2. ScoreBig Crashes and the Secondary Market Panics
The “opaque” ticketing aggregator and resale site began to face financial difficulties as early as 2014 and started taking longer to pay for the inventory sold through their site. Amplify was the first to report that on Sept. 23 the company fired its staff and effectively shut down due to a liquidity crisis, leaving brokers blind sighted and customers unsure if their tickets would be honored. ScoreBig’s customer service department remained open as customers began to call in about invalid tickets. Our follow-up reporting revealed that ScoreBig had been dealing with serious structural problems which led them to seek a buyout that didn’t arrive in time. Our continued coverage saw the cancellation of hundreds, possibly thousands of tickets on unsuspecting fans and angry brokers looking for compensation. The aftermath also saw larger broker alliances, such as DTI, come forward with compensation for brokers to reduce future mistrust in the secondary market.

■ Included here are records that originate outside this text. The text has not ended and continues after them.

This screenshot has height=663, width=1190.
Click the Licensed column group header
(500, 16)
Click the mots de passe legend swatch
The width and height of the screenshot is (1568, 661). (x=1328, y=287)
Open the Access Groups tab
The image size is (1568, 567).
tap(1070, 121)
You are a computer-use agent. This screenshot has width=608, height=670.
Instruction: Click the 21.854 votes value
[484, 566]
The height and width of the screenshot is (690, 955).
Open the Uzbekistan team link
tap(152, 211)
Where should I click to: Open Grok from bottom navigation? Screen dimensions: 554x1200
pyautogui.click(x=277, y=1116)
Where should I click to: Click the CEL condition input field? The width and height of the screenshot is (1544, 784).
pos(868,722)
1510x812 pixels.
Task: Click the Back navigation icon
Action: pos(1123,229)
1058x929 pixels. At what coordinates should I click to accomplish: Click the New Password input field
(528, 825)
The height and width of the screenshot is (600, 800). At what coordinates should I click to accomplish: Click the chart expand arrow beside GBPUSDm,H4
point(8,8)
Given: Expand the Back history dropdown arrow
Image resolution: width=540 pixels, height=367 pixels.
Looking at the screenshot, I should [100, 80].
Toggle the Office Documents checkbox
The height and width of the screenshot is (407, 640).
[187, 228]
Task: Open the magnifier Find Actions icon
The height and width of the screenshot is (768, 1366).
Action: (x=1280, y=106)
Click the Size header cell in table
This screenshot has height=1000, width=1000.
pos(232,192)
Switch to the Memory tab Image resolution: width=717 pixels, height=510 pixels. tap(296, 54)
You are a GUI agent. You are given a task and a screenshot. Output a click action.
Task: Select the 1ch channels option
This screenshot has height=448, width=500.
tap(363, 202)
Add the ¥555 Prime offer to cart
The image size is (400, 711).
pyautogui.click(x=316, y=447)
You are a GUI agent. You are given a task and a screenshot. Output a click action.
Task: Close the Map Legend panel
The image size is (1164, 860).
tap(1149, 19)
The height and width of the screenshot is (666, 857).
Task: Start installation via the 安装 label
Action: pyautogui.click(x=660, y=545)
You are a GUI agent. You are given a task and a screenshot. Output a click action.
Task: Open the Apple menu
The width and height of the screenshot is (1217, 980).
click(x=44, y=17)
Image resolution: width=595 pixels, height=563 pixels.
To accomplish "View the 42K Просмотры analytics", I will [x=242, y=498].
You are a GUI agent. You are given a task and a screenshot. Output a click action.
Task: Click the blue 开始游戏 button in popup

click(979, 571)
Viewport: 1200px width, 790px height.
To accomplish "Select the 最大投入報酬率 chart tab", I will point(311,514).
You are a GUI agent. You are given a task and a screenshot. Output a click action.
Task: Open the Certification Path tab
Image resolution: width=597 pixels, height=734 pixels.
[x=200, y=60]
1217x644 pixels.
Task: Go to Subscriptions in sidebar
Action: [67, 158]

Postscript: In November, secondary ticketing company TicketNetwork purchased ScoreBig and took over operations. The company’s liabilities are being folded into a new company that will handle the liquidation of ScoreBig as it attempts to repay competitors following its epic collapse. ScoreBig also currently faces two lawsuits— an LA case from Ticket Broker Eric Fuller and another in New York filed by SeatGeek.
(Sept. 24) ScoreBig Closes Down Amidst Liquidity Crisis
1. Cara Lewis Launches Independent Agency
After contract negotiations went sour, legendary hip hop agent Cara Lewis was let go from CAA at the end of 2015. Lewis, who was named number 35 on Billboard’s 2014 Women in Music list, had previously worked for WME for 23 years and her clients included Eminem, Pitbull, and Kanye West. Amplify was the first to reveal that Lewis was going solo in January of this year. Lewis launched C Lewis Group with as little fan fair as possible, bringing over several clients from CAA and getting back to work booking shows for her clients.
Postscript: Shortly after breaking her silence with Amplify, Lewis signed Chance the Rapper.